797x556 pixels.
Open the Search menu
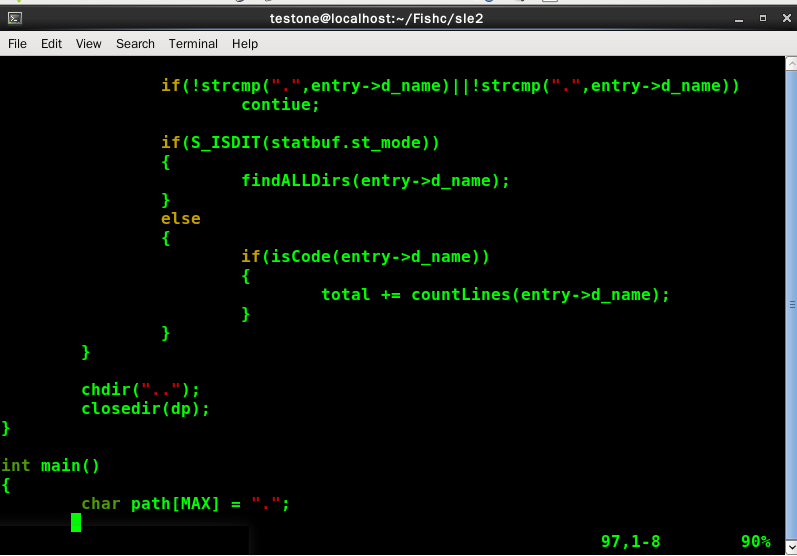(135, 44)
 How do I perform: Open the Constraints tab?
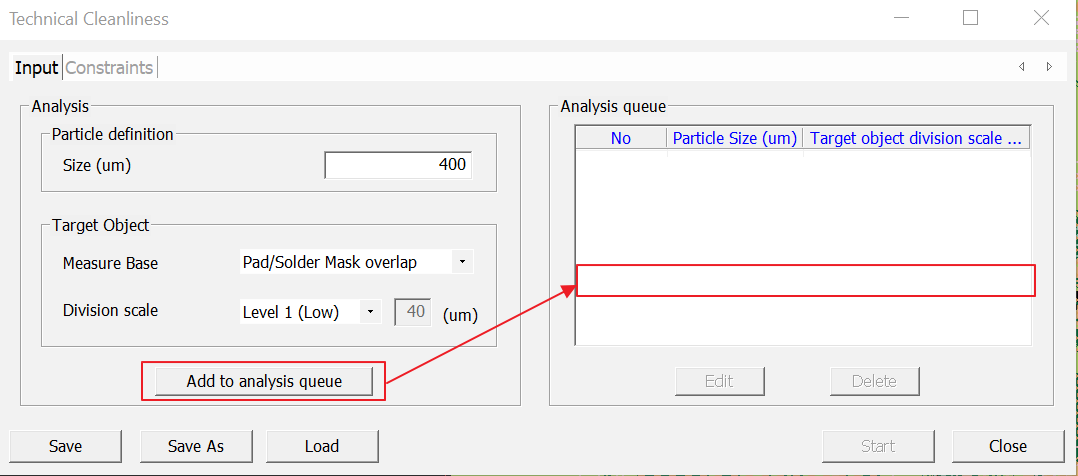(x=109, y=68)
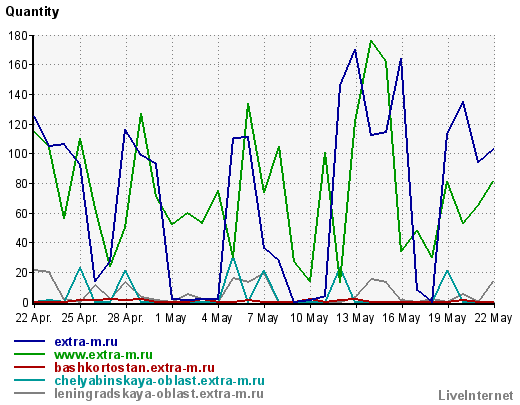Click the red legend line swatch
520x405 pixels.
[29, 367]
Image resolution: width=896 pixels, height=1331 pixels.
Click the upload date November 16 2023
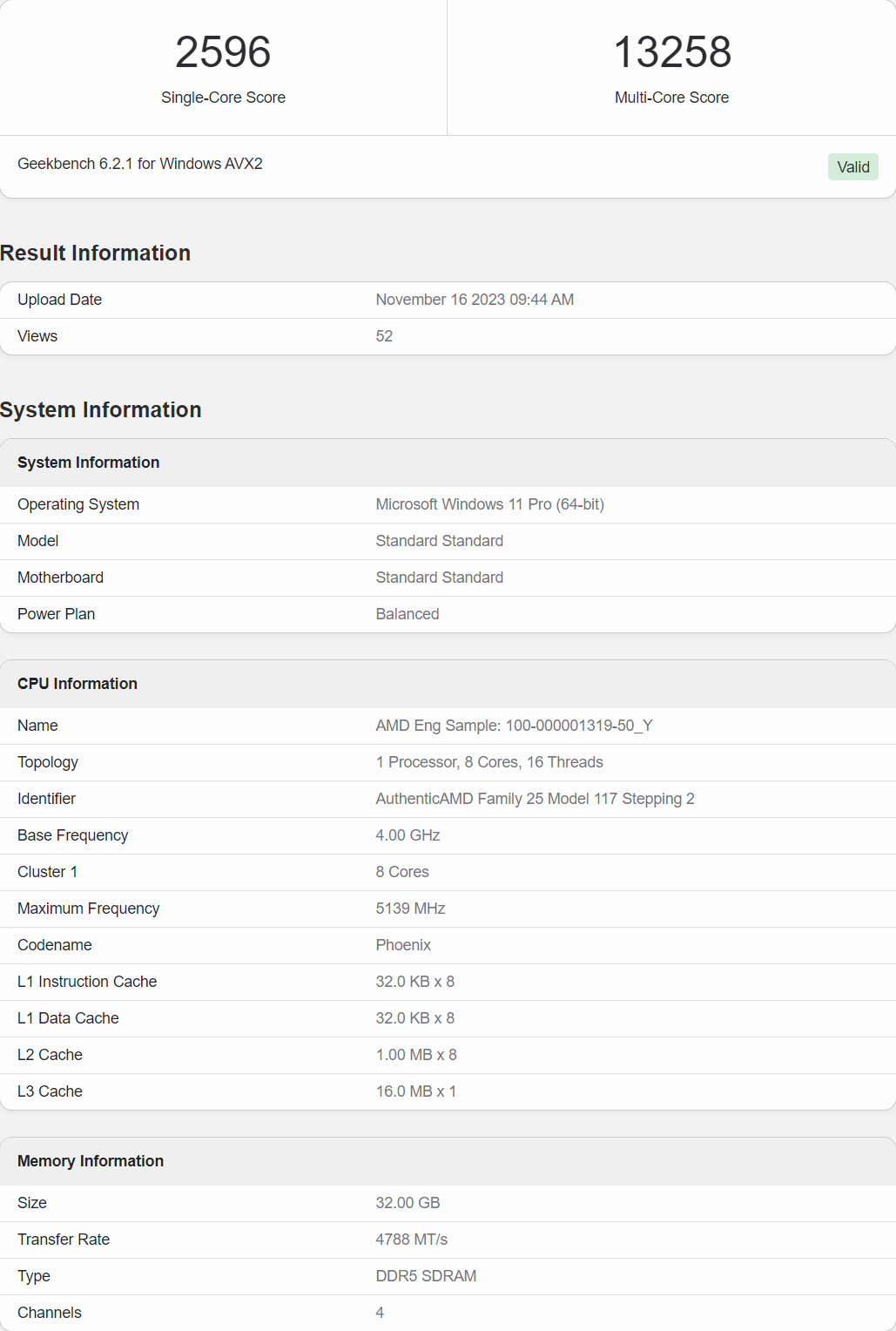tap(475, 300)
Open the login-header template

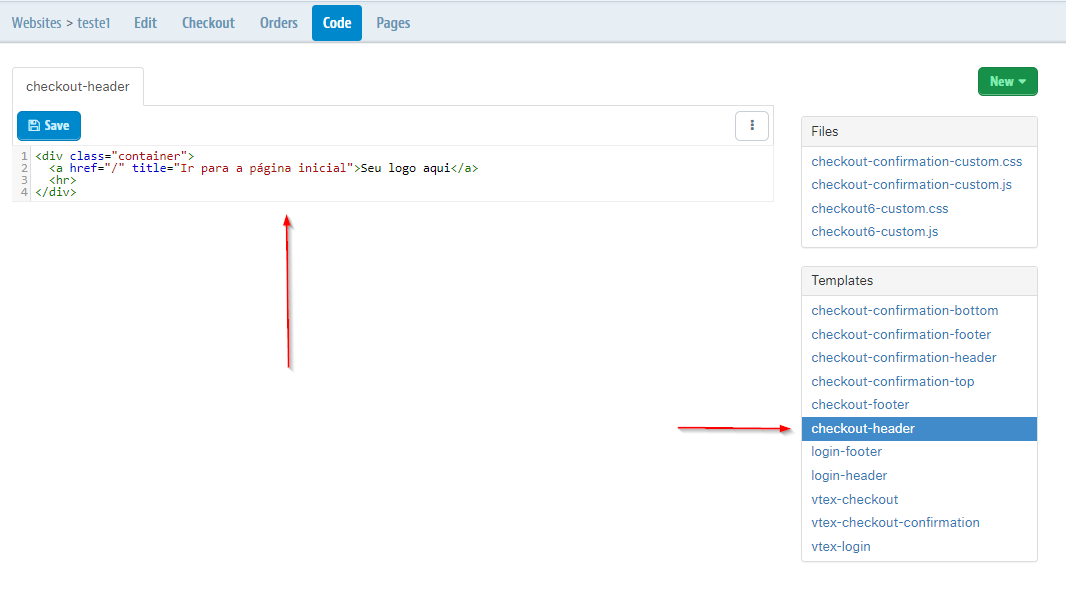(848, 475)
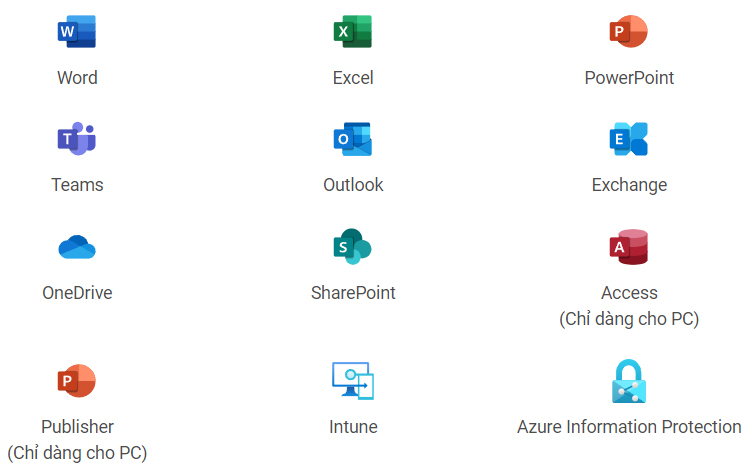Screen dimensions: 749x470
Task: Open the Excel icon
Action: 353,32
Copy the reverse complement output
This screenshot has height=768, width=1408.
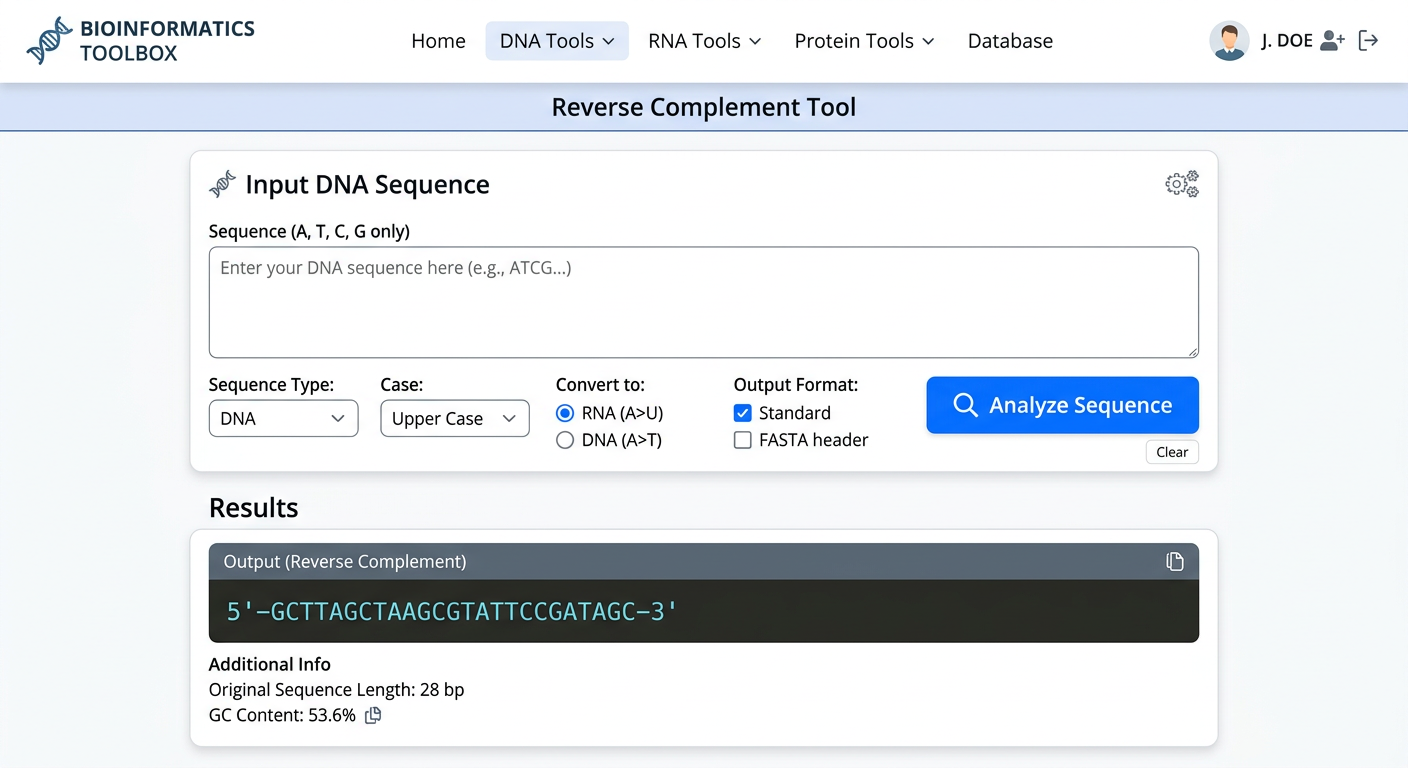click(1175, 562)
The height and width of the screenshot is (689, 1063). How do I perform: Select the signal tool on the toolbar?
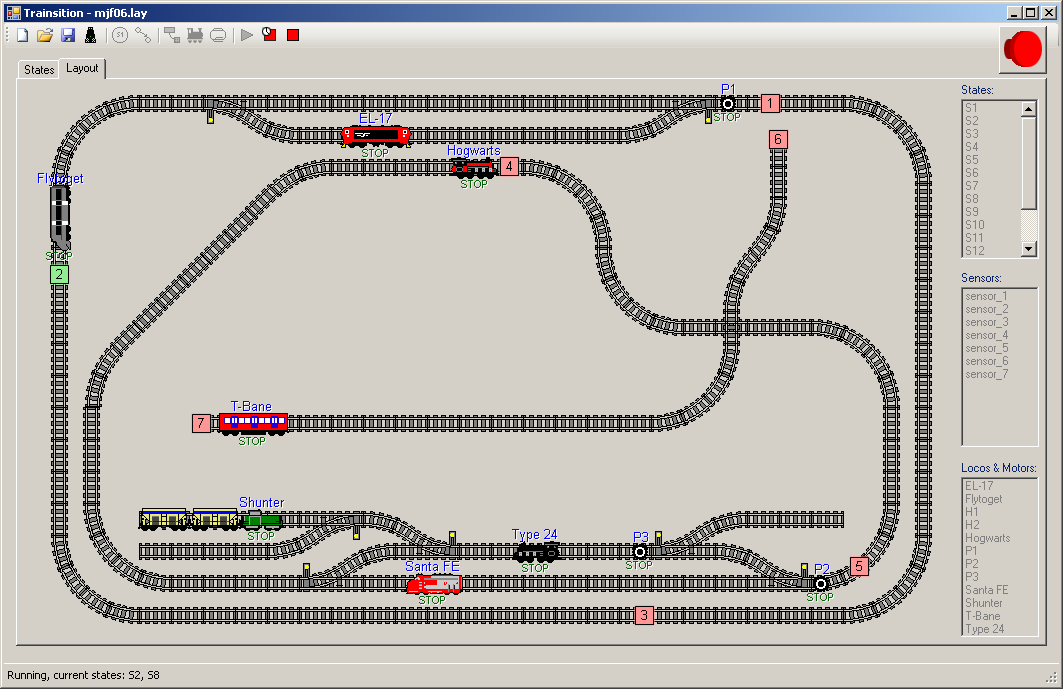pyautogui.click(x=90, y=35)
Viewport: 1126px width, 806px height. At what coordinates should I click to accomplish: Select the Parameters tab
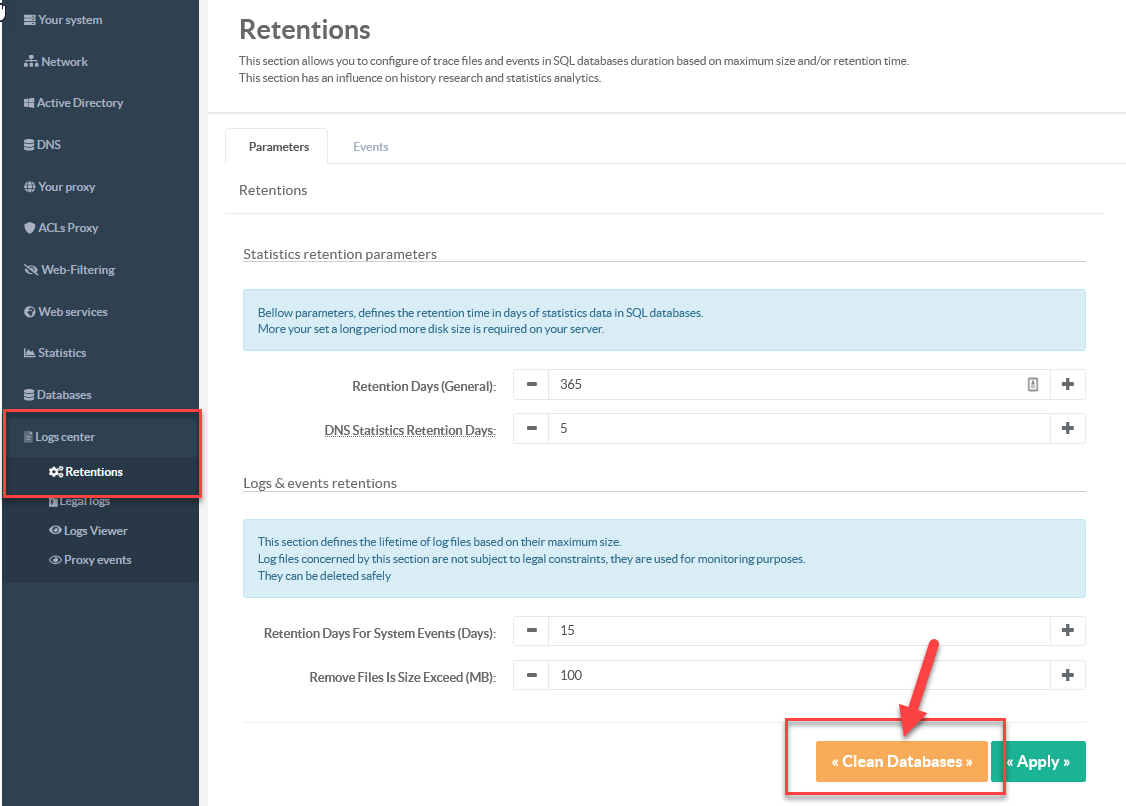coord(278,147)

★ ★ ★ ★ ★

■ **EXERCISE DESCRIPTION**:
Go back to the records above and write them out exactly, without the pictures.

■ **ANSWER FOR THIS EXERCISE**:
797x556 pixels.
Open the Search menu
(135, 44)
 How do I perform: Open the Constraints tab?
(x=109, y=68)
Click the red legend line swatch
520x405 pixels.
[29, 367]
Image resolution: width=896 pixels, height=1331 pixels.
Click the upload date November 16 2023
tap(475, 300)
Open the login-header template

(848, 475)
Screen dimensions: 749x470
Task: Open the Excel icon
Action: 353,32
Copy the reverse complement output
This screenshot has height=768, width=1408.
click(1175, 562)
The height and width of the screenshot is (689, 1063). How do I perform: Select the signal tool on the toolbar?
pyautogui.click(x=90, y=35)
Viewport: 1126px width, 806px height. At what coordinates should I click to accomplish: Select the Parameters tab
coord(278,147)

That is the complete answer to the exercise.